_TASK GOAL_
Please print all of the records that follow with nothing altered.

_SOURCE INFORMATION_

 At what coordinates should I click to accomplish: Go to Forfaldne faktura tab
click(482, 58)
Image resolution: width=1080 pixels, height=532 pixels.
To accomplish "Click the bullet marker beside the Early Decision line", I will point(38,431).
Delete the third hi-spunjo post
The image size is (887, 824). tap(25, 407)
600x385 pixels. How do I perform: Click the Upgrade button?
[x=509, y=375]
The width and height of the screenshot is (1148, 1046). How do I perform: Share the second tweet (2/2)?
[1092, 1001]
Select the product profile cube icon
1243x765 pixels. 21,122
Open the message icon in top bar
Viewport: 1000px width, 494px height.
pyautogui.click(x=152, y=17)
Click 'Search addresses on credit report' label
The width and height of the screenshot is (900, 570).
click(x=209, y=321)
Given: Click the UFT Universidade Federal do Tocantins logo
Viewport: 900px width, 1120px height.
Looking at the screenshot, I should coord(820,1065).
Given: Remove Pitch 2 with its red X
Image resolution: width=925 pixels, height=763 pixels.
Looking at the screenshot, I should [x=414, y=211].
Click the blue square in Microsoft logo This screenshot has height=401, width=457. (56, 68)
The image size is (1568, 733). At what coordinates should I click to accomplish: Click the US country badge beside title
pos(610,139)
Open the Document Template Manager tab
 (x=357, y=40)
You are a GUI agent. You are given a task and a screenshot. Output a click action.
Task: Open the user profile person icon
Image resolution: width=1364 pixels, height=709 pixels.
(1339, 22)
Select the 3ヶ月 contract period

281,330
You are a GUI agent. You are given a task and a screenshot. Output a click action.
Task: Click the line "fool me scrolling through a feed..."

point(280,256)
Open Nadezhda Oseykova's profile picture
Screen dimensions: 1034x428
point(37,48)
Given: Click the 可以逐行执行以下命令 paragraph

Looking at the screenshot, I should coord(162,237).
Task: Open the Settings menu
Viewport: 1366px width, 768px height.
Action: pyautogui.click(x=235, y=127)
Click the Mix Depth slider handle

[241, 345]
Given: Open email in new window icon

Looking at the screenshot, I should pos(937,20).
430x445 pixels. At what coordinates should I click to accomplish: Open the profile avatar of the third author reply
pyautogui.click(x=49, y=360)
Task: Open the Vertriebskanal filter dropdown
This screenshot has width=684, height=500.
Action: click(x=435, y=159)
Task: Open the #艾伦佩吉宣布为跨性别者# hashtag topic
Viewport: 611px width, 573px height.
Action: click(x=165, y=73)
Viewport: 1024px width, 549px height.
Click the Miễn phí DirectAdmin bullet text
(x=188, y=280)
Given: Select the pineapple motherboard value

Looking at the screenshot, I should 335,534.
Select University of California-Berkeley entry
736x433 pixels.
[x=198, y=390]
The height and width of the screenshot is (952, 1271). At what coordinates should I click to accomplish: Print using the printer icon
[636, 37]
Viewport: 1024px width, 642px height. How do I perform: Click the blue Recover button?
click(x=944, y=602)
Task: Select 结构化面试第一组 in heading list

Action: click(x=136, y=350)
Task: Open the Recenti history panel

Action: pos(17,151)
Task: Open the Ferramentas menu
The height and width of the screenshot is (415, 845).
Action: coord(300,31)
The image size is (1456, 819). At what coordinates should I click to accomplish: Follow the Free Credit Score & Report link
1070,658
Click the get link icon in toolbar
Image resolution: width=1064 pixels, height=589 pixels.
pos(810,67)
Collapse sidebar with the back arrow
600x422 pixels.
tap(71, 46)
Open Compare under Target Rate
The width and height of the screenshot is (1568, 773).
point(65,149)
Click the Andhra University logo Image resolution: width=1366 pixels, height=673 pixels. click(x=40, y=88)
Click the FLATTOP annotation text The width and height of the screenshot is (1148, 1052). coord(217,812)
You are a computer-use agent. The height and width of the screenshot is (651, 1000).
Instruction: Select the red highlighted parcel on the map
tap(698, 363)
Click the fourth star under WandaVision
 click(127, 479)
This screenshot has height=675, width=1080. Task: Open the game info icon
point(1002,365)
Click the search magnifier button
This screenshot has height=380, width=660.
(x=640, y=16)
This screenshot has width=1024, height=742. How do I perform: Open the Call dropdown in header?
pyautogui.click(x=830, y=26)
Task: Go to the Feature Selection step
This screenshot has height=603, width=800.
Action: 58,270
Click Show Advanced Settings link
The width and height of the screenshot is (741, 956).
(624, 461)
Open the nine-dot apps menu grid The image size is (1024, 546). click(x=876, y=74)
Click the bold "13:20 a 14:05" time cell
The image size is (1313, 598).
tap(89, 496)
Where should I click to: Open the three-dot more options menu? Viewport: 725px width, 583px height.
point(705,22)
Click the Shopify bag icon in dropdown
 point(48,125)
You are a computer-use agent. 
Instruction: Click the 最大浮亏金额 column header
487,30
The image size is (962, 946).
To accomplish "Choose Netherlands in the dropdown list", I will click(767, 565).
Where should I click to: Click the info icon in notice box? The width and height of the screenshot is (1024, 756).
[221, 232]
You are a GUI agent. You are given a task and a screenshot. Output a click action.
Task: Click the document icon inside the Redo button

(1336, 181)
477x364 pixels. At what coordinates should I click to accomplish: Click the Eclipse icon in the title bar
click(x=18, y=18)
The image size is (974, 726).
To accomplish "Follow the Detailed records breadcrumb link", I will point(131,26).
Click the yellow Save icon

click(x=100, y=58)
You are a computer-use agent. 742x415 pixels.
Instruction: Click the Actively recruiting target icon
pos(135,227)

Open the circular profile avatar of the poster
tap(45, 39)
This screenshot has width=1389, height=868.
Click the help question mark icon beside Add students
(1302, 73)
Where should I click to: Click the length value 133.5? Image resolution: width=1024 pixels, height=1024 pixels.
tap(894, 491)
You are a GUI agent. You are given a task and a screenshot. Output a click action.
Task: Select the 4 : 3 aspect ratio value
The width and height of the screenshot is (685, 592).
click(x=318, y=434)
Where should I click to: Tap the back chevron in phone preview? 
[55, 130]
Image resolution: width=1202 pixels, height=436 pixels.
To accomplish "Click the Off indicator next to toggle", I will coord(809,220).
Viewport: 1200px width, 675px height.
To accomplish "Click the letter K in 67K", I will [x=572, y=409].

_TASK RESULT_
 At what coordinates should I click to accomplish: Go to Forfaldne faktura tab
click(482, 58)
Image resolution: width=1080 pixels, height=532 pixels.
To accomplish "Click the bullet marker beside the Early Decision line", I will point(38,431).
Delete the third hi-spunjo post
The image size is (887, 824). tap(25, 407)
600x385 pixels. How do I perform: Click the Upgrade button?
[x=509, y=375]
The width and height of the screenshot is (1148, 1046). How do I perform: Share the second tweet (2/2)?
[1092, 1001]
Select the product profile cube icon
1243x765 pixels. 21,122
Open the message icon in top bar
Viewport: 1000px width, 494px height.
pyautogui.click(x=152, y=17)
Click 'Search addresses on credit report' label
The width and height of the screenshot is (900, 570).
click(x=209, y=321)
Given: Click the UFT Universidade Federal do Tocantins logo
Viewport: 900px width, 1120px height.
Looking at the screenshot, I should coord(820,1065).
Given: Remove Pitch 2 with its red X
Image resolution: width=925 pixels, height=763 pixels.
Looking at the screenshot, I should [x=414, y=211].
Click the blue square in Microsoft logo This screenshot has height=401, width=457. (56, 68)
The image size is (1568, 733). At what coordinates should I click to accomplish: Click the US country badge beside title
pos(610,139)
Open the Document Template Manager tab
 (x=357, y=40)
You are a GUI agent. You are given a task and a screenshot. Output a click action.
Task: Open the user profile person icon
Image resolution: width=1364 pixels, height=709 pixels.
(1339, 22)
Select the 3ヶ月 contract period

281,330
You are a GUI agent. You are given a task and a screenshot. Output a click action.
Task: Click the line "fool me scrolling through a feed..."

point(280,256)
Open Nadezhda Oseykova's profile picture
Screen dimensions: 1034x428
point(37,48)
Given: Click the 可以逐行执行以下命令 paragraph

Looking at the screenshot, I should coord(162,237).
Task: Open the Settings menu
Viewport: 1366px width, 768px height.
Action: pyautogui.click(x=235, y=127)
Click the Mix Depth slider handle

[241, 345]
Given: Open email in new window icon

Looking at the screenshot, I should pos(937,20).
430x445 pixels. At what coordinates should I click to accomplish: Open the profile avatar of the third author reply
pyautogui.click(x=49, y=360)
Task: Open the Vertriebskanal filter dropdown
This screenshot has width=684, height=500.
Action: click(x=435, y=159)
Task: Open the #艾伦佩吉宣布为跨性别者# hashtag topic
Viewport: 611px width, 573px height.
Action: click(x=165, y=73)
Viewport: 1024px width, 549px height.
Click the Miễn phí DirectAdmin bullet text
(x=188, y=280)
Given: Select the pineapple motherboard value

Looking at the screenshot, I should 335,534.
Select University of California-Berkeley entry
736x433 pixels.
[x=198, y=390]
The height and width of the screenshot is (952, 1271). At what coordinates should I click to accomplish: Print using the printer icon
[636, 37]
Viewport: 1024px width, 642px height. How do I perform: Click the blue Recover button?
click(x=944, y=602)
Task: Select 结构化面试第一组 in heading list

Action: click(x=136, y=350)
Task: Open the Recenti history panel

Action: pos(17,151)
Task: Open the Ferramentas menu
The height and width of the screenshot is (415, 845).
Action: coord(300,31)
The image size is (1456, 819). At what coordinates should I click to accomplish: Follow the Free Credit Score & Report link
1070,658
Click the get link icon in toolbar
Image resolution: width=1064 pixels, height=589 pixels.
pos(810,67)
Collapse sidebar with the back arrow
600x422 pixels.
tap(71, 46)
Open Compare under Target Rate
The width and height of the screenshot is (1568, 773).
point(65,149)
Click the Andhra University logo Image resolution: width=1366 pixels, height=673 pixels. click(x=40, y=88)
Click the FLATTOP annotation text The width and height of the screenshot is (1148, 1052). coord(217,812)
You are a computer-use agent. The height and width of the screenshot is (651, 1000).
Instruction: Select the red highlighted parcel on the map
tap(698, 363)
Click the fourth star under WandaVision
 click(127, 479)
This screenshot has height=675, width=1080. Task: Open the game info icon
point(1002,365)
Click the search magnifier button
This screenshot has height=380, width=660.
(x=640, y=16)
This screenshot has width=1024, height=742. How do I perform: Open the Call dropdown in header?
pyautogui.click(x=830, y=26)
Task: Go to the Feature Selection step
This screenshot has height=603, width=800.
Action: 58,270
Click Show Advanced Settings link
The width and height of the screenshot is (741, 956).
(624, 461)
Open the nine-dot apps menu grid The image size is (1024, 546). click(x=876, y=74)
Click the bold "13:20 a 14:05" time cell
The image size is (1313, 598).
tap(89, 496)
Where should I click to: Open the three-dot more options menu? Viewport: 725px width, 583px height.
point(705,22)
Click the Shopify bag icon in dropdown
 point(48,125)
You are a computer-use agent. 
Instruction: Click the 最大浮亏金额 column header
487,30
The image size is (962, 946).
To accomplish "Choose Netherlands in the dropdown list", I will click(767, 565).
Where should I click to: Click the info icon in notice box? The width and height of the screenshot is (1024, 756).
[221, 232]
You are a GUI agent. You are given a task and a screenshot. Output a click action.
Task: Click the document icon inside the Redo button

(1336, 181)
477x364 pixels. At what coordinates should I click to accomplish: Click the Eclipse icon in the title bar
click(x=18, y=18)
The image size is (974, 726).
To accomplish "Follow the Detailed records breadcrumb link", I will point(131,26).
Click the yellow Save icon

click(x=100, y=58)
You are a computer-use agent. 742x415 pixels.
Instruction: Click the Actively recruiting target icon
pos(135,227)

Open the circular profile avatar of the poster
tap(45, 39)
This screenshot has width=1389, height=868.
Click the help question mark icon beside Add students
(1302, 73)
Where should I click to: Click the length value 133.5? Image resolution: width=1024 pixels, height=1024 pixels.
tap(894, 491)
You are a GUI agent. You are given a task and a screenshot. Output a click action.
Task: Select the 4 : 3 aspect ratio value
The width and height of the screenshot is (685, 592).
click(x=318, y=434)
Where should I click to: Tap the back chevron in phone preview? 
[55, 130]
Image resolution: width=1202 pixels, height=436 pixels.
To accomplish "Click the Off indicator next to toggle", I will coord(809,220).
Viewport: 1200px width, 675px height.
To accomplish "Click the letter K in 67K", I will [x=572, y=409].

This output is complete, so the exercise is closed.